My 6 sisters all have kids bar one and are all in great shape and far from miserable but well here ya go , the one that doesn't have kids is twice the size of the other 5.

 

Yaknow to me it's pretty simple , women don't hesitate carrying on about men pot bellys balding and ra ra ra , it's probably all through this thread alone well, l don't go for females with bigger belly's than most men or twice the size they use to be l'm sleeping with them. Don't really see a problem though the over weight people can sleep with the over weight people and all is well in the world.

Edited by chillii
Posted
For a start Id try to get her off that diet soda/coke rubbish and get her drinking at least two to three litres of water per day ( I am a bit of a health nut although in fairness I struggle to practice what I preach)

have her drinking no sugary soft drinks,

the odd glass of wine ok maybe,

 

encourage her to eat loads of fruit and vegetables and get out exercising, maybe join a sports club, you could be more subtle and propose it as a way to make new friends.

 

If I was together with the lady for a number of years already, I guess Id be prepared to overlook this and settle for a more companionship based relationship,

 

Personally I might find it hard to still sexually desire her but I would stay with her of course if all good otherwise,

 

yes plenty of fine slim looking women in their 40s so no reason why she cannot keep herself in top shape:)

 

Too much water flushes nutrients. If you eat a lot of vegetables and cut carbs it drastically reduces your thirst. I agree with the water drinking - but only when you are thirsty. 2-3 litres a day is incredibly excessive even for an incredibly active person.

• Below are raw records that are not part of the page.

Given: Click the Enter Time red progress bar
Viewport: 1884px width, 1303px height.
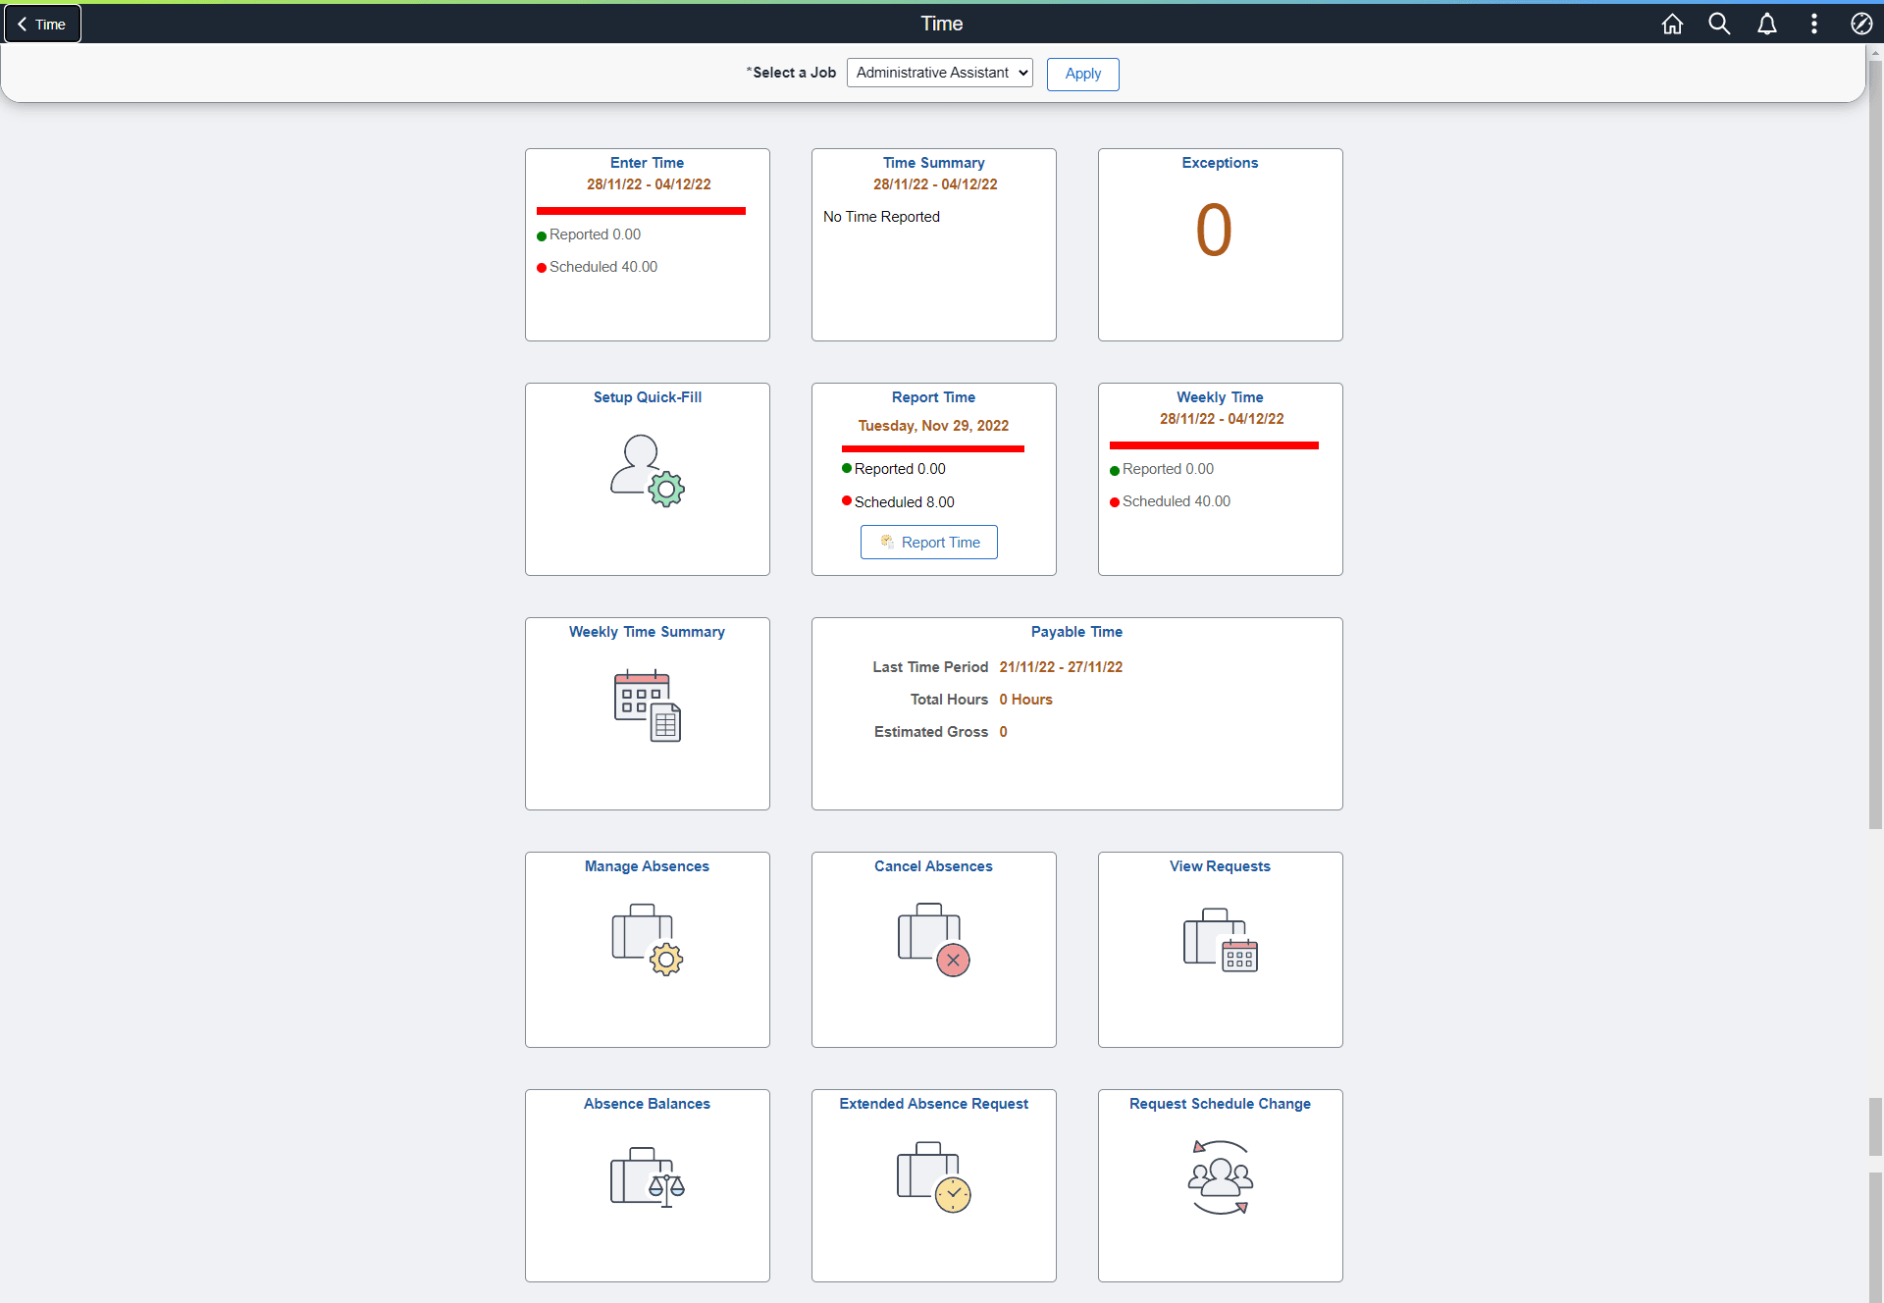Looking at the screenshot, I should point(641,211).
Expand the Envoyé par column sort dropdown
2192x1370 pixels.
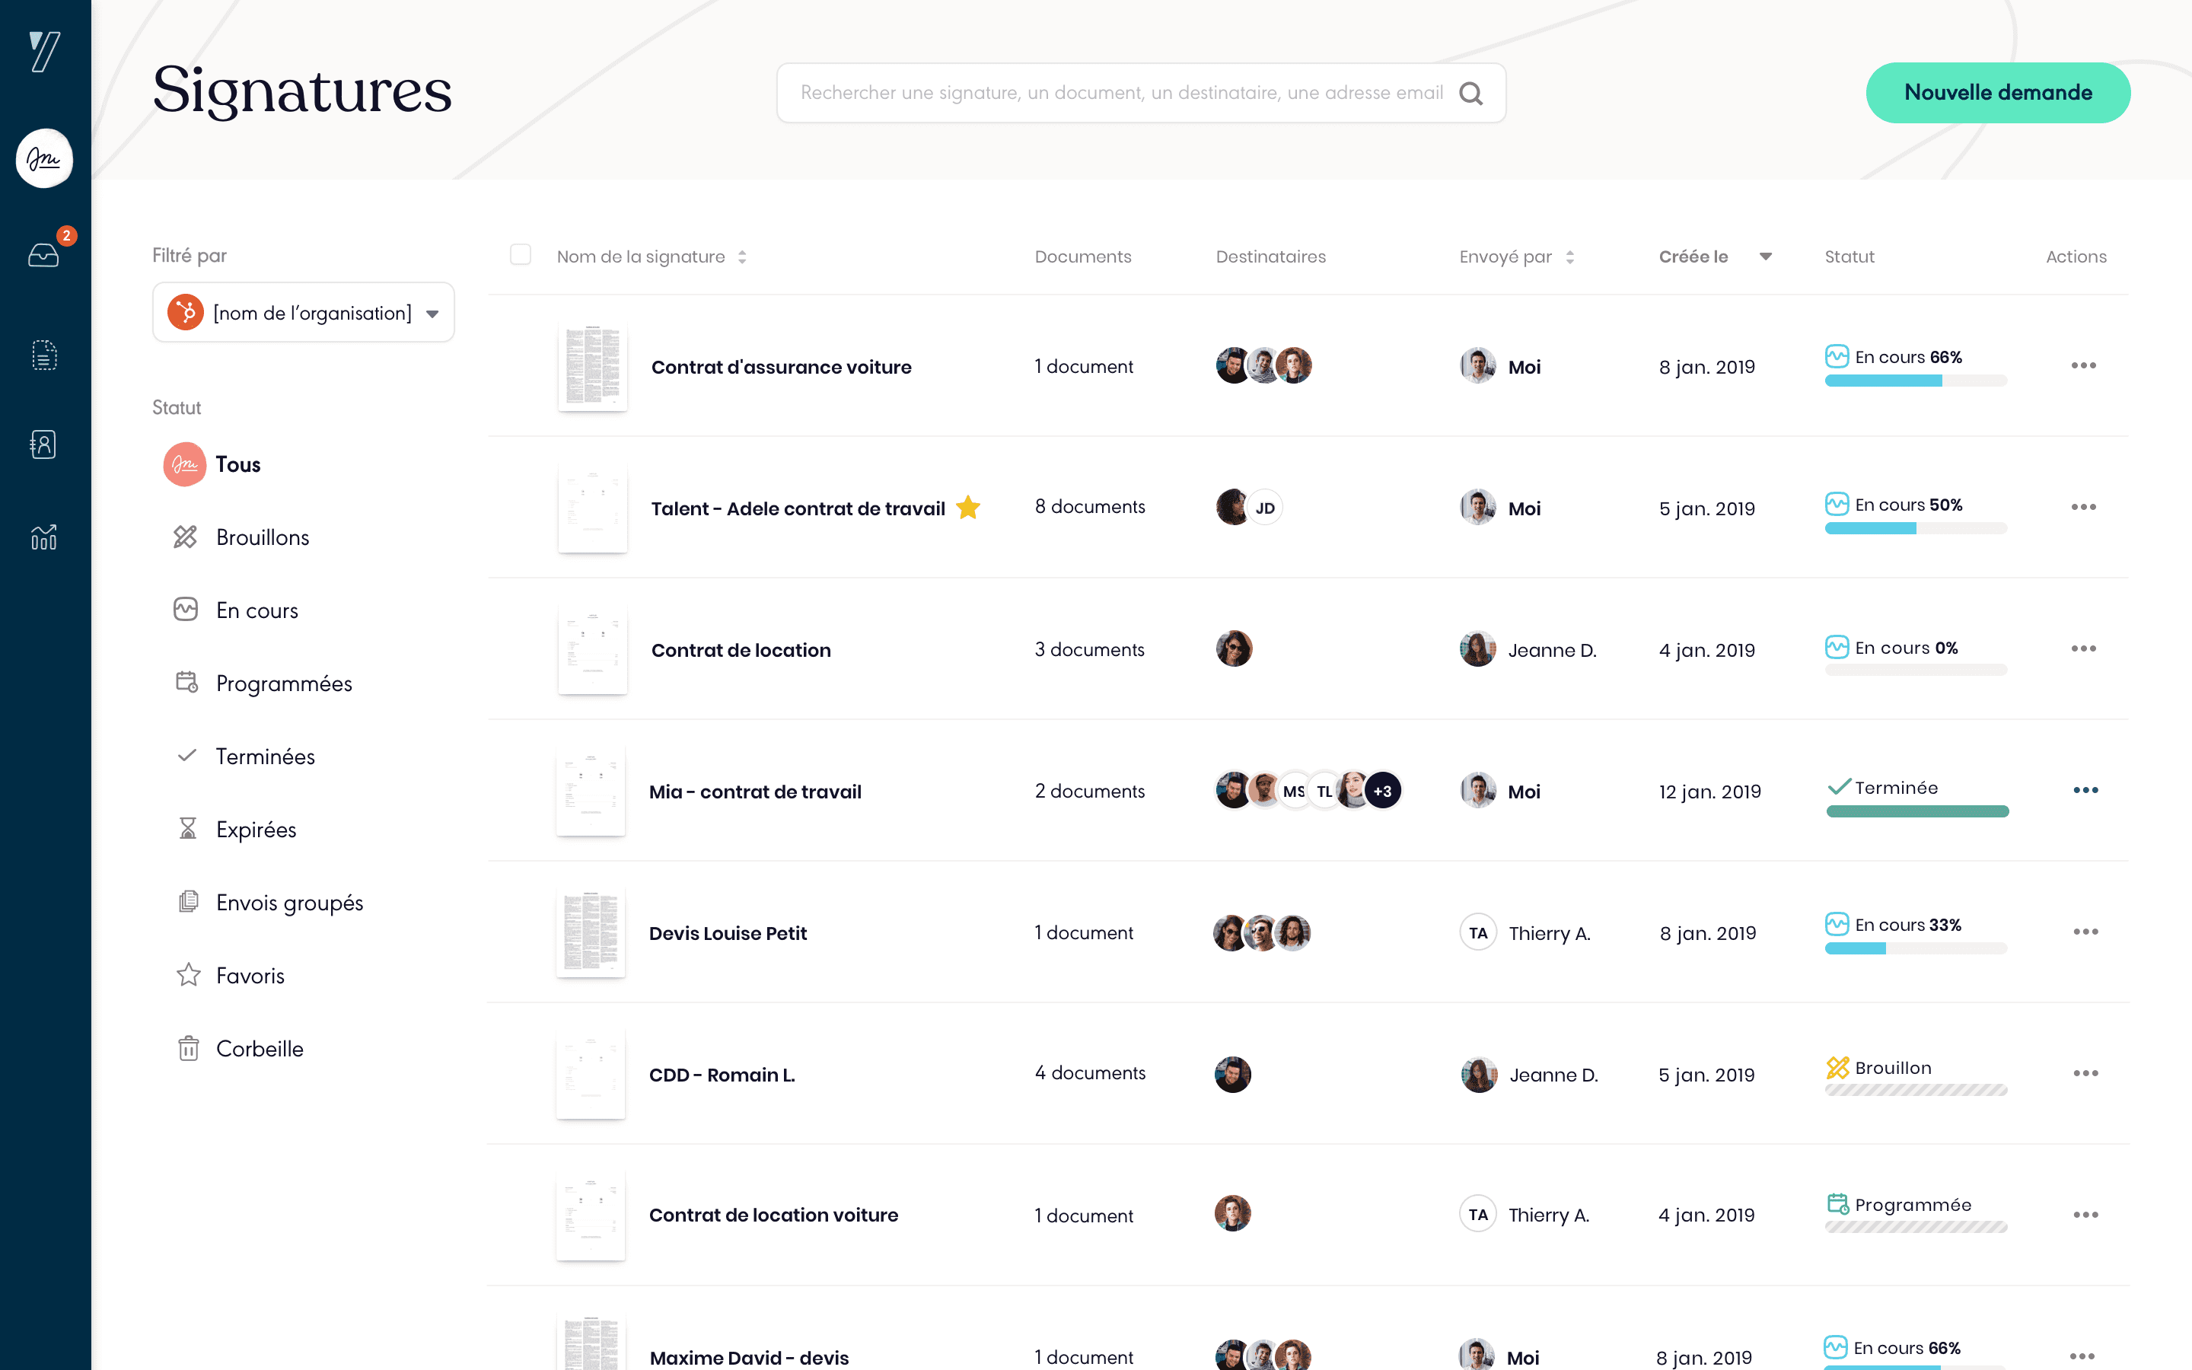pos(1569,256)
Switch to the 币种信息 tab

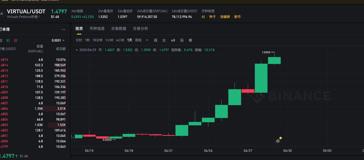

Fruit has fructose, again isnt healthy its a common myth. Sure it's better than Mcds, but Mcds is basically capitalist poison. Reduce insulin as much as possible to lose weight. Fruit spikes insulin. I eat 5000 calories of leafy greens, broccoli, cauliflower meat and cheese every day and basically zero carbs (These veges with indigestible fiber are basically void of carbs) and I have a stomach like a skinny dog

Posted

It seems to me that the thread has gone off on a tangent.

 

It’s turned from a 40’s male complaining about his gf’s weight and seemingly embarrassed of her in public , somewhat repulsed by her in private and how he can I’ve come that perception given that apart from her weight , he talks highly of her .... to people suggesting she needs to workout , change her diet etc.

Why? She is not the one who posted the thread.

 

This is his issue , not hers.

 

OP, you need to let her go , continue your search to find what fits your ideal and set her free to find a man who loves her as she is.

There are many men out there for her.

  • Like 4
Posted
...people suggesting she needs to workout , change her diet etc.

Why? She is not the one who posted the thread.

 

This is his issue , not hers.

There are many men out there for her.

 

It is horses for courses, plenty men like overweight women, plenty women like overweight men.

She is in her forties, SHE will decide to change her diet and her lifestyle or not, it is up to her, not him. She will be the one slogging it out in the gym or denying herself food. I guess if she is overweight then that is how she will stay, unless she gets a health scare or she becomes seriously ill. Perimenopausal and menopausal women find it very difficult to lose weight without starvation diets. The trick is not to put it on in the first place, so you don't need to go on extreme diets in your 40s, 50s, 60s...

 

Few will "change" anything long term. If he wants a slim gf then he needs to date slim women.

Finding an overweight one and expecting her to change into a sylph is a tall order...

Posted
It seems to me that the thread has gone off on a tangent.

 

 

I agree

 

 

Since the OP hasn't been back since starting this thread we will close it up.